Quantity One, who’s revealed to be an Illyrian, gives Chapel and M’Benga her blood to be able to remedy the crew of their sickness. The one subject is that it might go in opposition to Starfleet laws to make use of Illyrian blood, given their historical past of genetic modification. “Ghosts of Illyria” is due to this fact additionally an episode about stigma, depicted in how Starfleet and the Federation have stigmatized the Illyrians for his or her use of genetic augmentations. This prejudice is rooted within the lengthy shadow solid by the Eugenics Wars, highlighted in one of many episode’s closing scenes by which Quantity One and La’an (Christina Chong) focus on the latter’s harrowing childhood experiences of bullying for being a descendant of one in all Star Trek‘s best-known villains, Khan Noonien-Singh.

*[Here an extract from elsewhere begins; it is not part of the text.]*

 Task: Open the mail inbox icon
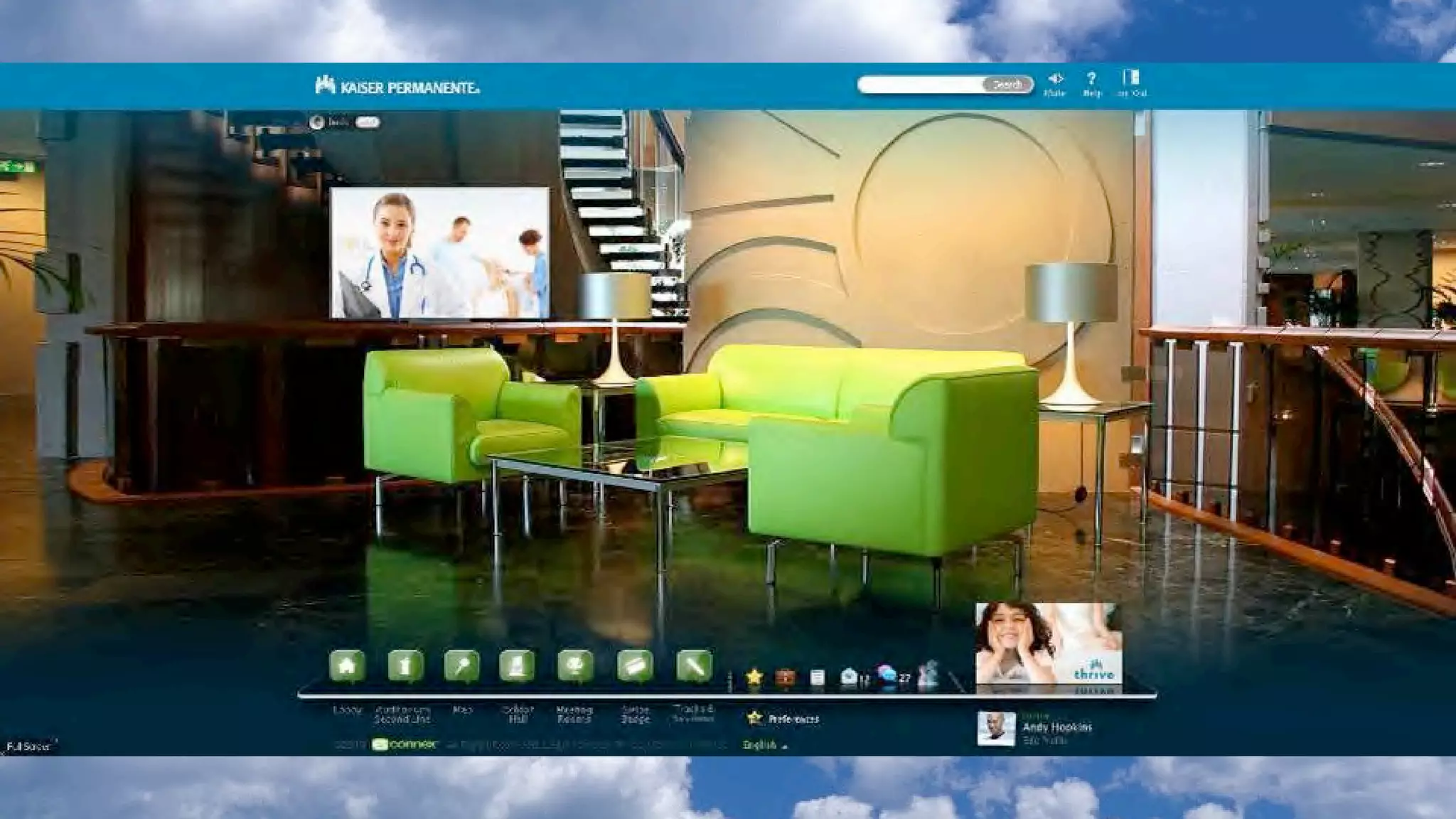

Nevertheless, whereas Chapel sees previous this prejudice, recognizing that they are operating out of choices for locating a remedy, Physician M’Benga has some unhealthy information. Even when they have been to go in opposition to Starfleet laws, Quantity One’s genetically engineered physique is designed to filter out an infection, which means that there is not sufficient blood with which to synthesize a remedy. Regardless of this disappointment, M’Benga repeats a number of the considerations that knowledgeable Gerrold’s “Blood and Fireplace.” Particularly the fears round blood donation, he talks of the human discomfort with receiving Vulcan blood, noting that concern and prejudice are nonetheless current within the Federation’s utopia. In tackling the damaging results of stigma and prejudice on each societal progress and healthcare, Star Trek: Unusual New Worlds has lastly delivered on David Gerrold’s unmade Star Trek: The Subsequent Era inside the official Star Trek canon.


NEXT: Unusual New Worlds’ Quantity One Twist Reframes Star Trek: TOS

Star Trek: Unusual New Worlds streams Thursdays on Paramount+.